Britain also announced new sanctions on Friday, which Foreign Secretary James Cleverly said included “export bans on every item Russia has been found using on the battlefield to date,” as well as personal sanctions targeting two top executives at Russia’s state nuclear agency, Rosatom.

On Thursday, Ukrainian Prime Minister Denys Shmyhal called for Western sanctions against Rosatom in an interview with The Globe and Mail and other foreign media.

Also sanctioned by the U.K. was Lyubov Kabaeva, the mother of former gymnast Alina Kabaeva, who is reputed to be Mr. Putin’s girlfriend.

The anniversary largely passed unmarked in Russia, with only scattered small anti-war demonstrations. The Russian human-rights group OVD-Info, which tracks political arrests, reported that at least 21 people were detained after acts of protest around the country.

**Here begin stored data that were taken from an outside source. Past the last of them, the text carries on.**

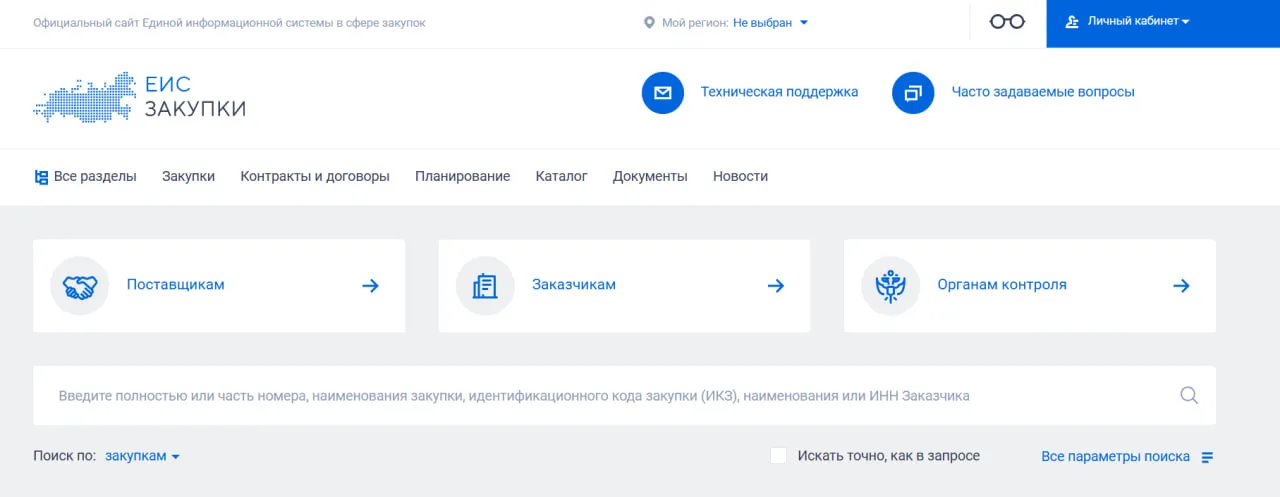Click the Техническая поддержка envelope icon
This screenshot has height=497, width=1280.
[662, 93]
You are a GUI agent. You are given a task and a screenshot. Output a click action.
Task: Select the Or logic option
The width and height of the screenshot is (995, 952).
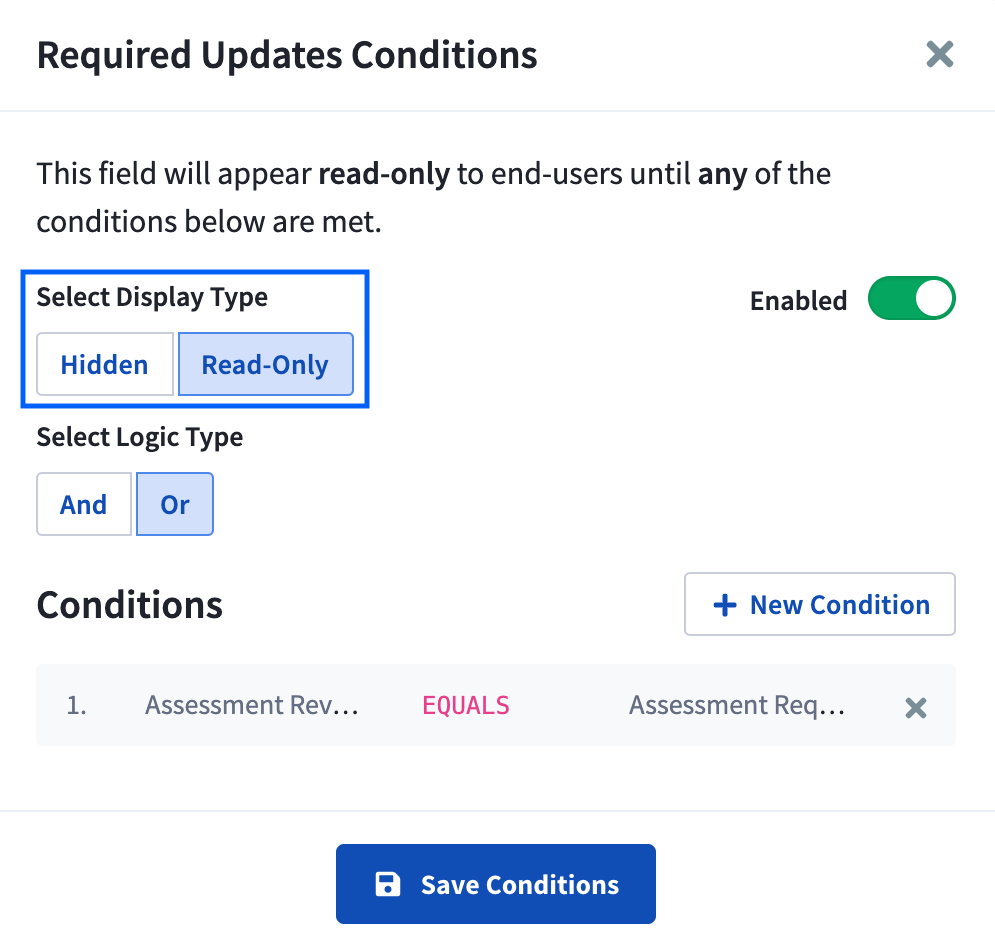(x=174, y=504)
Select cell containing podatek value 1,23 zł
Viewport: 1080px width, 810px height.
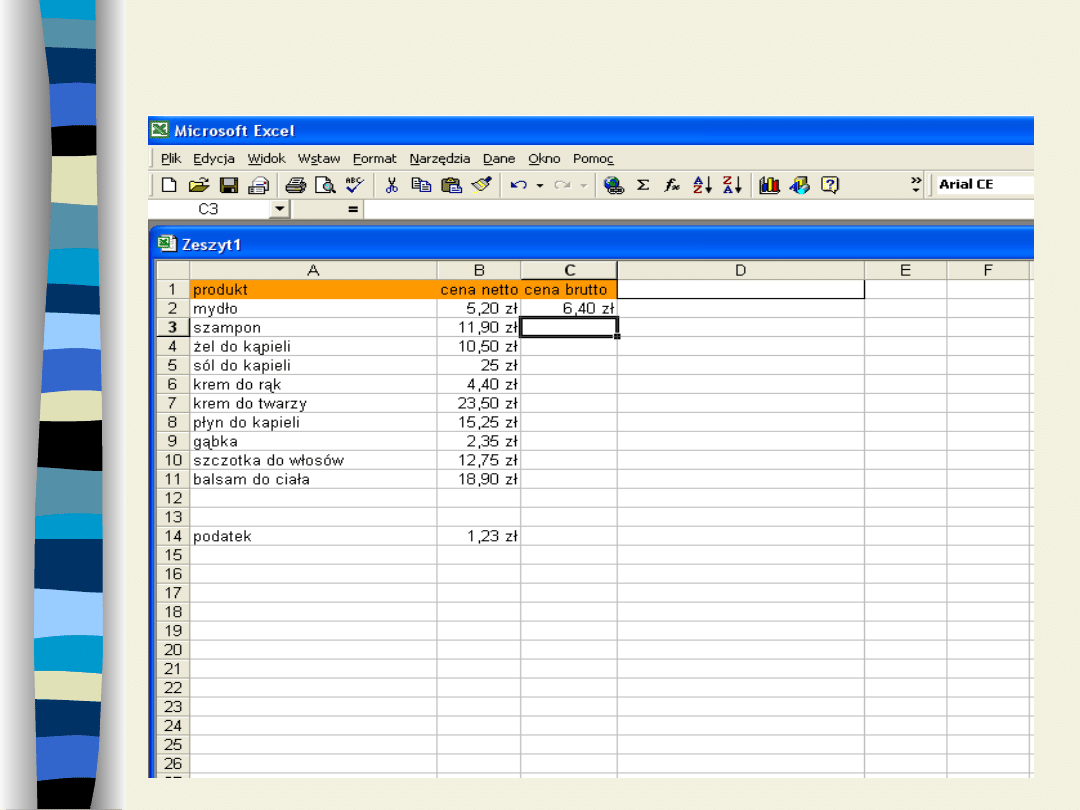point(478,536)
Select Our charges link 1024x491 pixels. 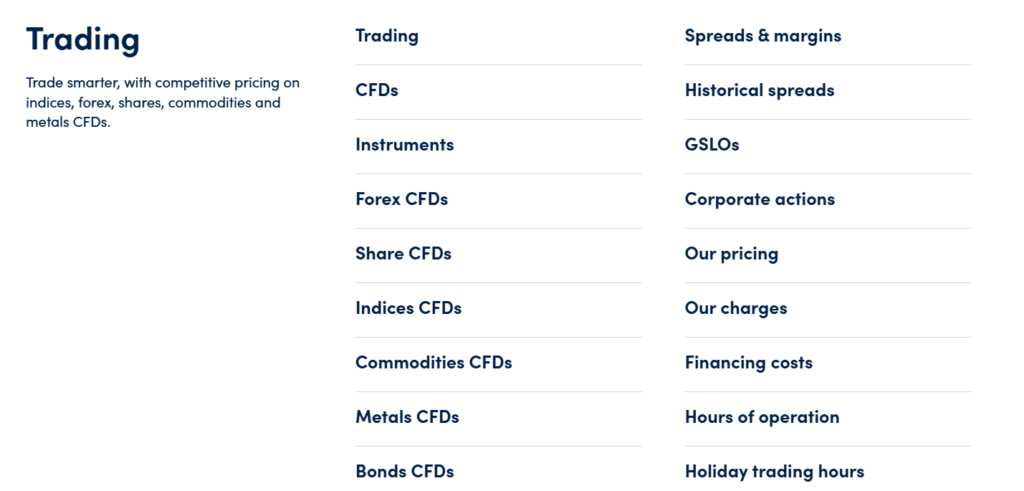click(736, 308)
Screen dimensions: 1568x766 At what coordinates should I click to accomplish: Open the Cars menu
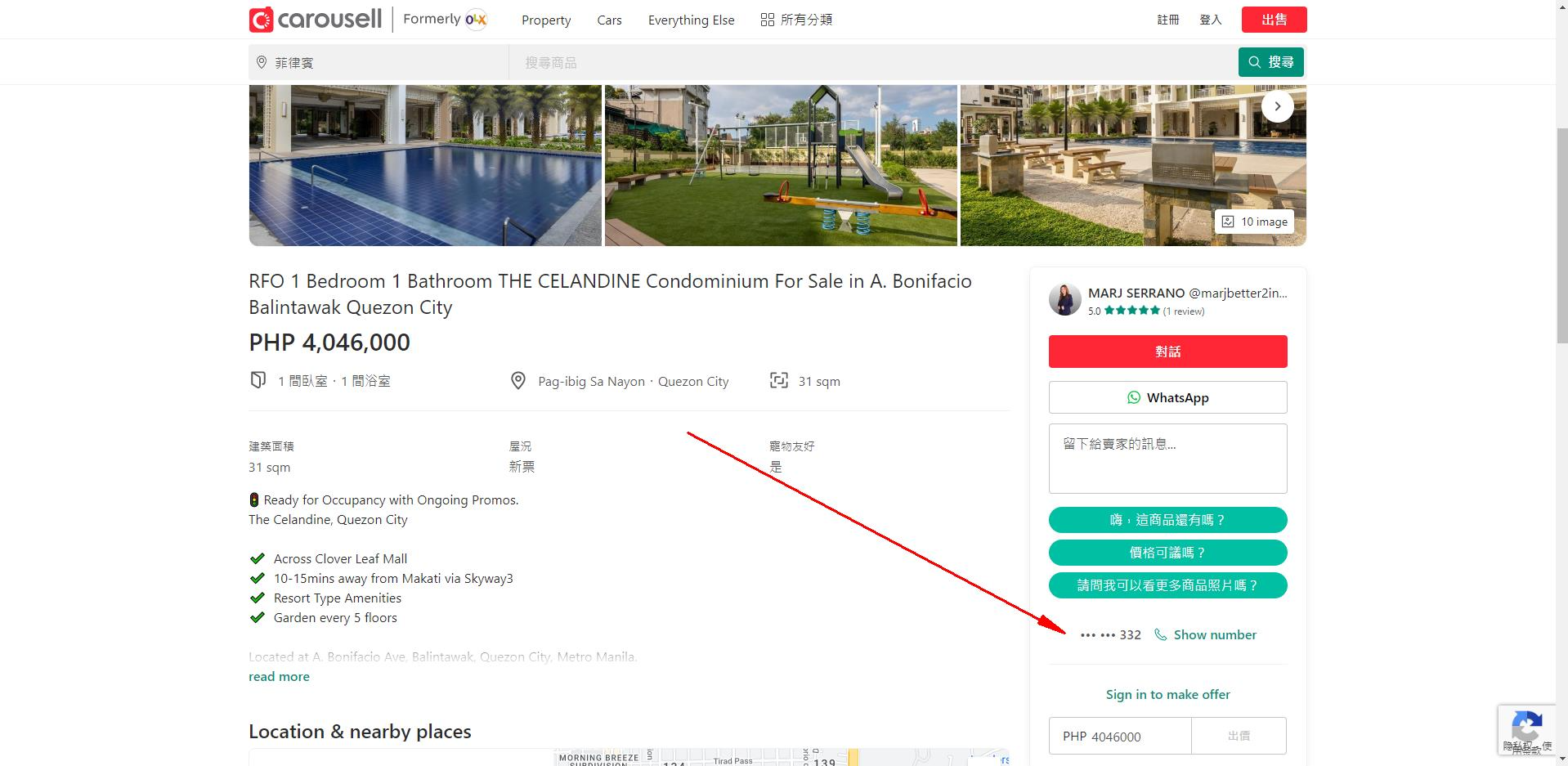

At least eight people were arrested Friday in the central Russian city of Yekaterinburg after laying flowers at a monument to victims of political repression. Two others were detained in St. Petersburg after carrying flowers to a statue that honours 19th-century Ukrainian poet Taras Shevchenko.

In the Siberian city of Barnaul, five people were jailed, including a man who stood on the city’s central square carrying a sign that read, “Stop being silent.”